Это неожиданное заключение понятно было только для нас и поэтому не вызвало ни одной улыбки. К числу особенностей Лебедкина относилось то, что для него весь мир распадался на две неравные половины, — приятную и вредную: приятное место, приятный ключик, приятный человек и т. д. и вредные места, люди и вещи.
В двух шагах от скита, в тени молодых березок, сочился из земли ключ. Ближе на бугорке разбит был небольшой огород, то есть до десятка грядок с разным скитским овощем: репа, капуста, морковь, горох. Тут же пригорожен погреб, где хранились скитские запасы.
— Мы опосля посмотрим у них в скиту, — объяснял Акинфий, — а теперь они молятся, старцы… Нехорошо мешать божьему делу. Вон и пчела не любит, когда ей мешают… Ох, грехи наши тяжкие, Пал Степаныч! Посмеялся ты даве надо мной, а ведь я-то и сам чувствую свою слабость… Тоже стыдно, когда поглядишь на христовых трудничков.
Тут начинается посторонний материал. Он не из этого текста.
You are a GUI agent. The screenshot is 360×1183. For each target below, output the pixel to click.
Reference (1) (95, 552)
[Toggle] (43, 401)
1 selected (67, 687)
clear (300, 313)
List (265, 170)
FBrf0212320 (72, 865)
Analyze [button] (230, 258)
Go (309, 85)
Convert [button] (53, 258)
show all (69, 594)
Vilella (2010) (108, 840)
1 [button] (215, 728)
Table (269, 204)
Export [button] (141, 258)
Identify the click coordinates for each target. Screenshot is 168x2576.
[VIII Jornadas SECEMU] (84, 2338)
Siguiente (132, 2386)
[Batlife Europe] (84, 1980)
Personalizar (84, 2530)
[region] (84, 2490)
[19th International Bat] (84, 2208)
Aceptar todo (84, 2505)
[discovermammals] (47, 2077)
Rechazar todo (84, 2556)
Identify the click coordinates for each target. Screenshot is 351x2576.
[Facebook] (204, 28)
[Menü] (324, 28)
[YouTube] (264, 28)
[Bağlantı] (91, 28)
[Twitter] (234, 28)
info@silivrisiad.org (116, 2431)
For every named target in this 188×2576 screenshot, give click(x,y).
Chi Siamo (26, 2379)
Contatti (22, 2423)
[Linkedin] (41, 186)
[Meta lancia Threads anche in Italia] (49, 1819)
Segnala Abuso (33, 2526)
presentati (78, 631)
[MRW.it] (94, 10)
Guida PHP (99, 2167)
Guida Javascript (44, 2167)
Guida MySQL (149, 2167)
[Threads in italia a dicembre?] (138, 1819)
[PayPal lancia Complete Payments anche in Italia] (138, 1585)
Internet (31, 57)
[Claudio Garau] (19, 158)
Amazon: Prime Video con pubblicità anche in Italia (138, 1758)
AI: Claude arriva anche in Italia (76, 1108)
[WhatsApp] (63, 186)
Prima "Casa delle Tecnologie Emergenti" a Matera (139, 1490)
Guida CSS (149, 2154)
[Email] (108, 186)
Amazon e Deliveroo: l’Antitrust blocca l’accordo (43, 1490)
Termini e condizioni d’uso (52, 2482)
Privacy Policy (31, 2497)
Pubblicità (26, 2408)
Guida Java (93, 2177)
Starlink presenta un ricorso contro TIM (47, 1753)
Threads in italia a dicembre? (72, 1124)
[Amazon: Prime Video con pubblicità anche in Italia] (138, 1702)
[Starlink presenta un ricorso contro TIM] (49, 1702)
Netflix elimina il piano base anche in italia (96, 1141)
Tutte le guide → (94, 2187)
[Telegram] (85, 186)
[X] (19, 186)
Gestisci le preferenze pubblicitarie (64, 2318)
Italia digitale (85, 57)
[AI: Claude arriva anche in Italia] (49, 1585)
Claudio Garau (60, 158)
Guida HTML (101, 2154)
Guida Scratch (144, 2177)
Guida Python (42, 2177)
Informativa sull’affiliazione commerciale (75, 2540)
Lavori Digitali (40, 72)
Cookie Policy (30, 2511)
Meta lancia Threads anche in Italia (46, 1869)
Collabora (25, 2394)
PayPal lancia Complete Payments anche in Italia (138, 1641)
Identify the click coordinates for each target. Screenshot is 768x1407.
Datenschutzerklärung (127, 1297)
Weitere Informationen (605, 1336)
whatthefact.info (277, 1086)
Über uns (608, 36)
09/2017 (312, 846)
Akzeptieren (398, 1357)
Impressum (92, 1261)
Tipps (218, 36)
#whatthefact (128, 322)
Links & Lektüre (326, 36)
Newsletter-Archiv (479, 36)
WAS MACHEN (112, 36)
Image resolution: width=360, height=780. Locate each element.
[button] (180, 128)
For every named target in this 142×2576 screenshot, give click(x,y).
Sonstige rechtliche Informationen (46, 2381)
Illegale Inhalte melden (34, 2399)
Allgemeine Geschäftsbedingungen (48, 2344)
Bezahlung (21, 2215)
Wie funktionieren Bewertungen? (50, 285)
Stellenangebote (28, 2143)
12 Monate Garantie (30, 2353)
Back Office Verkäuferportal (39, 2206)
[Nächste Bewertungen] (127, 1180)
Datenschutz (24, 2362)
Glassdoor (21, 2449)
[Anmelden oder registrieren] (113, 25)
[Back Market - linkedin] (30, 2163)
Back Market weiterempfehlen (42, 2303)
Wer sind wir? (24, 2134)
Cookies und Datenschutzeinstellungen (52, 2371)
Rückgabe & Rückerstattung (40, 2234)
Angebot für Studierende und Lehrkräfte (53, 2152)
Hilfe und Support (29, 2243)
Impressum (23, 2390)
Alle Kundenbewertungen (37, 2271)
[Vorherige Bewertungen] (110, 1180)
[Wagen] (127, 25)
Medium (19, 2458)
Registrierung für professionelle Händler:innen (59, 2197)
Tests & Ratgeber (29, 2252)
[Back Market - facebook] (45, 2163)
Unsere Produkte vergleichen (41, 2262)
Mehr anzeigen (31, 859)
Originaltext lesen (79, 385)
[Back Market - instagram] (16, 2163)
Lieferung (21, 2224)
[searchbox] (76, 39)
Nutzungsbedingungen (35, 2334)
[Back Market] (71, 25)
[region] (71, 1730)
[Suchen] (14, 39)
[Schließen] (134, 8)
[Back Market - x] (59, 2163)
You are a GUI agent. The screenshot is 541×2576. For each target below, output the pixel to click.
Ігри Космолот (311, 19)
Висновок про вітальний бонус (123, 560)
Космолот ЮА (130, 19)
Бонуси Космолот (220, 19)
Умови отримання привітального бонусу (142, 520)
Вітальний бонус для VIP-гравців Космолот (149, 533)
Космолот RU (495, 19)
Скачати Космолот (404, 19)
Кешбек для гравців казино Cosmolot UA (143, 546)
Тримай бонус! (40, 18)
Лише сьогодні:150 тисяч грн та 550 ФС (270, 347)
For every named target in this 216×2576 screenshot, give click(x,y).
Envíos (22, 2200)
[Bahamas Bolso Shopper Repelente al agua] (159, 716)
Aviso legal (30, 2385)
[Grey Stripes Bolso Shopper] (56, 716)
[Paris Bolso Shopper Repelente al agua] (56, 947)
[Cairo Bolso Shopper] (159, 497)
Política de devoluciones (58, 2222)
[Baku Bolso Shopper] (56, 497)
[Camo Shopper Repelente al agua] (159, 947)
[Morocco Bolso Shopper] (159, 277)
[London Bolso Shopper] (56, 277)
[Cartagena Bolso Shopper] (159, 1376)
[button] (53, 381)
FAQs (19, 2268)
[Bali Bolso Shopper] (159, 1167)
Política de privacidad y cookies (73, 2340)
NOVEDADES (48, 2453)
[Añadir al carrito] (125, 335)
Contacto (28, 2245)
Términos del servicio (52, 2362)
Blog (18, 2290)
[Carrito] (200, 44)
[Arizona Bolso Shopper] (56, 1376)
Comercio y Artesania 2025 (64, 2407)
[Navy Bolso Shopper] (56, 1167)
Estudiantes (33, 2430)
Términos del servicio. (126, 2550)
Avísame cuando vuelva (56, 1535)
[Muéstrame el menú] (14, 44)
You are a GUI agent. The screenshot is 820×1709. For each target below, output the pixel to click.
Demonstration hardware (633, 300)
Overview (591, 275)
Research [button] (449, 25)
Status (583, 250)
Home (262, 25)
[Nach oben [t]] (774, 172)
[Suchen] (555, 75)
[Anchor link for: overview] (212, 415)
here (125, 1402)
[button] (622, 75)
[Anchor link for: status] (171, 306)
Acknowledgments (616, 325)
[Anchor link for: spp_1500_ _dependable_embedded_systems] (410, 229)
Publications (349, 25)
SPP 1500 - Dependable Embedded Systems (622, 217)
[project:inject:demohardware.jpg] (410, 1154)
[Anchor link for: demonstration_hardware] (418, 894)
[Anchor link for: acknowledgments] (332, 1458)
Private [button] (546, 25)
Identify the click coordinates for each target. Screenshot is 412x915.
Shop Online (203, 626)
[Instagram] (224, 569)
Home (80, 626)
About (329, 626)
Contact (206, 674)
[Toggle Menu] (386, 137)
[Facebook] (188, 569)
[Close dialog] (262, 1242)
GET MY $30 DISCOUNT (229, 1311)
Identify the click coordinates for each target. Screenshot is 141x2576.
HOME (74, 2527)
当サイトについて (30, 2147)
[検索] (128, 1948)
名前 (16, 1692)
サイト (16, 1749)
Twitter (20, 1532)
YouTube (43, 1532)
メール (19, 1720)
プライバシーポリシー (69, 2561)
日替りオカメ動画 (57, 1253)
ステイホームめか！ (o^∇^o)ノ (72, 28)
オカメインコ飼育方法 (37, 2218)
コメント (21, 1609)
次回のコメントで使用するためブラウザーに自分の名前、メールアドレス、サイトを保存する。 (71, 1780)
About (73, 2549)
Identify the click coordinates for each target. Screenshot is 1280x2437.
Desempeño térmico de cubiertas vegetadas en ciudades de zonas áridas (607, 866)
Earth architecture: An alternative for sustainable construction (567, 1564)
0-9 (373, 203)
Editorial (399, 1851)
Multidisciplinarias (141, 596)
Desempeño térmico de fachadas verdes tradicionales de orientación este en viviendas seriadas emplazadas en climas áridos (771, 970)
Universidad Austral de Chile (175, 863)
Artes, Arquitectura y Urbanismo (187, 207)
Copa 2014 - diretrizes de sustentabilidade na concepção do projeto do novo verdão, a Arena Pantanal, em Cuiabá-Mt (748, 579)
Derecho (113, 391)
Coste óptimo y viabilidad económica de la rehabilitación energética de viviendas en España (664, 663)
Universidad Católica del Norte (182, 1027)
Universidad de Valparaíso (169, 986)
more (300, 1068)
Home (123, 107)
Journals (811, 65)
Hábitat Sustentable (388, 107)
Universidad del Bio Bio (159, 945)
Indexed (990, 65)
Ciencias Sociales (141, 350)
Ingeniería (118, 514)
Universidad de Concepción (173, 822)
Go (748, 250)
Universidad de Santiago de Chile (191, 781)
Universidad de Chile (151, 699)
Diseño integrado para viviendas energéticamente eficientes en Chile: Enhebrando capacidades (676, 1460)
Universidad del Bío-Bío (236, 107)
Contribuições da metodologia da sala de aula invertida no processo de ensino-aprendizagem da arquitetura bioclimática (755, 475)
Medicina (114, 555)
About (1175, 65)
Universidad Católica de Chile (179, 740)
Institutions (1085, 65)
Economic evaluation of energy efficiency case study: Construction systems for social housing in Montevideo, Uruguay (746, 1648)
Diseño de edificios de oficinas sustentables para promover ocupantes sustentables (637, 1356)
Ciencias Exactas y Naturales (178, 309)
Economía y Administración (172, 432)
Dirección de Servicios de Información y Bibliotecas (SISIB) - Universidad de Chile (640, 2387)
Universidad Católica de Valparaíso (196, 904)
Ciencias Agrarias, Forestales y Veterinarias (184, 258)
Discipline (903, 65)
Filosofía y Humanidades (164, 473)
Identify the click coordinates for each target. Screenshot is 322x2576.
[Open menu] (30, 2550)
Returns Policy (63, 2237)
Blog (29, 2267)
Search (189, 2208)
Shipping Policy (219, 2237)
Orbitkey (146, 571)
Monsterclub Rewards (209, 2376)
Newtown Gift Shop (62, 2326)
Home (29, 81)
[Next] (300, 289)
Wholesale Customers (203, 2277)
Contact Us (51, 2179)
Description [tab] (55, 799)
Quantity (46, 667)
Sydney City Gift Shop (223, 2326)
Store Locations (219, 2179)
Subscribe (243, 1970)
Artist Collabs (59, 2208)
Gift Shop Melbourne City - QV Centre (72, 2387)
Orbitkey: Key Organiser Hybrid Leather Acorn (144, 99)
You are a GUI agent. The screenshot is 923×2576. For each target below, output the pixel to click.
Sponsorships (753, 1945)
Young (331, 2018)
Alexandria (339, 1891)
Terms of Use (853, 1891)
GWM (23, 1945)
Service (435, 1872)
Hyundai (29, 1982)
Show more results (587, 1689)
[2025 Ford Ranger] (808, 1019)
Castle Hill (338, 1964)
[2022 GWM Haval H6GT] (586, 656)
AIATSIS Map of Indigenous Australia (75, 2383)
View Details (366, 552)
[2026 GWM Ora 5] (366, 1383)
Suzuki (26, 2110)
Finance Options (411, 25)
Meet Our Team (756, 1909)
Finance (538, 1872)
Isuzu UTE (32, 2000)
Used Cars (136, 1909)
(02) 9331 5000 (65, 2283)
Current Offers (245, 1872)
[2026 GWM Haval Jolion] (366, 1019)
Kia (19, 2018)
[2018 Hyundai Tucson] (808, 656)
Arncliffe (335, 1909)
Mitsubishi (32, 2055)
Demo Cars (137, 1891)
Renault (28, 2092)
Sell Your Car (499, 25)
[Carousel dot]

Весьма мы все это понимаем, Пал Степаныч…
III
Ефим уже поджидал нас на пчельнике, до которого от скита было не больше двухсот шагов. Небольшая сказочная избушка на курьих ножках совсем спряталась в траве. Наши стреноженные лошади разбрелись по роскошному горному пастбищу, бархатным ковром спускавшемуся к Дикой Каменке. Перед сказочной избушкой весело курился тоже сказочный «огонек малешенек», а перед ним сидел вож Ефим и в железном котелке мастерил какое-то походное кушанье. Самовар шипел рядом с ним.
— Мир на стану! — издали крикнул Лебедкин.
Мы шумно разместились около огонька. Ружья были приставлены к стенке избушки, на ближайшей березе развешана всевозможная охотничья сбруя, на траве разостлана моя кавказская бурка. Солнце стояло уже высоко, и мы все разом почувствовали, что все голодны и все жаждем.
— Ефимушка, приятный ты человек, — бормотал Лебедкин. — Ах, уважил, родимый мой!..
Ефим только взглянул на забулдыгу своими улыбающимися глазами и ничего не ответил, что заметно смутило Лебедкина.
Прелесть этой горной охотничьей стоянки была выше всякого описания. Все кругом точно улыбалось, выкупая суровую красоту теснившегося кругом дремучего леса. Только скитский глаз мог облюбовать такую «прекрасную пустыню». Редкие столетние сосны венчали ее, как поставленные на страже великаны. На каждой висело по чурке с пчелами, гул от которых проносился в воздухе тонкой струей, точно проводили по краю тонкого стекла.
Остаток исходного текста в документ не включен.